P: 281-298-6742 | F: 281-419-1373|info@TWIHW.com

Collagen Supplements

Are they good for everyone?

By Mila McManus MD


Global markets for collagen supplements have grown by double digits for the last three years.  Collagen supplementation is all the rage for bones and joints, skin, hair, nails, and gut health. But are there any drawbacks to collagen supplementation?

Multiple studies[1] are suggesting that those who experience symptoms such as anxiety, irritability, low self-esteem, poor sleep, and depression may want to avoid  or limit collagen supplementation. Why? Collagen is an incomplete protein and requires another amino acid called tryptophan, in order to be properly utilized in the body. When the supplement is taken, the body has to give tryptophan to the absorption process of collagen, thus robbing the body of tryptophan stores. Thus, taking a collagen supplement can induce tryptophan depletion[2]. This is problematic because tryptophan is a precursor to a neurotransmitter called serotonin. Many who struggle with anxiety or depression, for example, already lack adequate levels of serotonin. If there is not adequate tryptophan available in the body to make serotonin, moods will likely suffer. Serotonin is important and helps us to be calm, contend with stress, sleep well, feel optimistic and hopeful. Low levels of serotonin are associated with anxiety, irritability, eating disorders, OCD, PTSD, poor sleep quality, and insomnia. If you have any of these symptoms and are taking a collagen supplement, consider stopping it for a couple of months to see if your symptoms improve.  If collagen supplementation is important to you, consider adding a supplement called 5-htp (5-hydroxy-tryptophan) which provides the body with more of the building block to make serotonin.  (5-htp is over-the-counter and should be taken under medical supervision)
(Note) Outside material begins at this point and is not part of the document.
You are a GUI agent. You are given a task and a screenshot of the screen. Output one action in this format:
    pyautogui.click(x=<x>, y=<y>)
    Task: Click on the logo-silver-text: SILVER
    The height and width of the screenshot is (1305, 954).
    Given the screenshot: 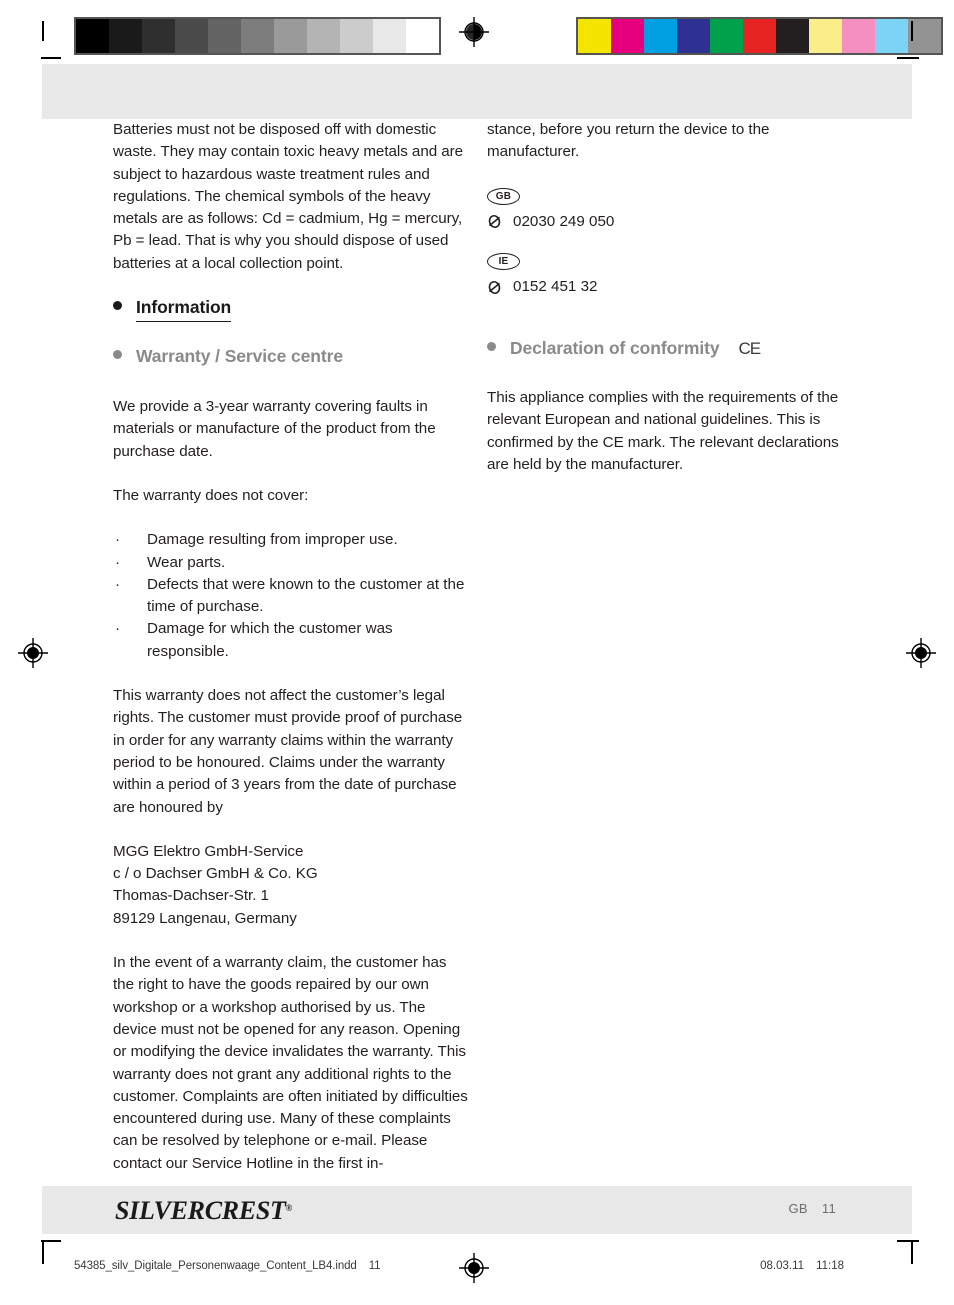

[1] Leibowitz SF. The role of serotonin in eating disorders. Drugs. 1990;39 Suppl 3:33-48. doi: 10.2165/00003495-199000393-00005. PMID: 2197074.

[2] Biskup CS, Sánchez CL, Arrant A, Van Swearingen AE, Kuhn C, Zepf FD. Effects of acute tryptophan depletion on brain serotonin function and concentrations of dopamine and norepinephrine in C57BL/6J and BALB/cJ mice. PLoS One. 2012;7(5):e35916. doi: 10.1371/journal.pone.0035916. Epub 2012 May 21. PMID: 22629305; PMCID: PMC3357407.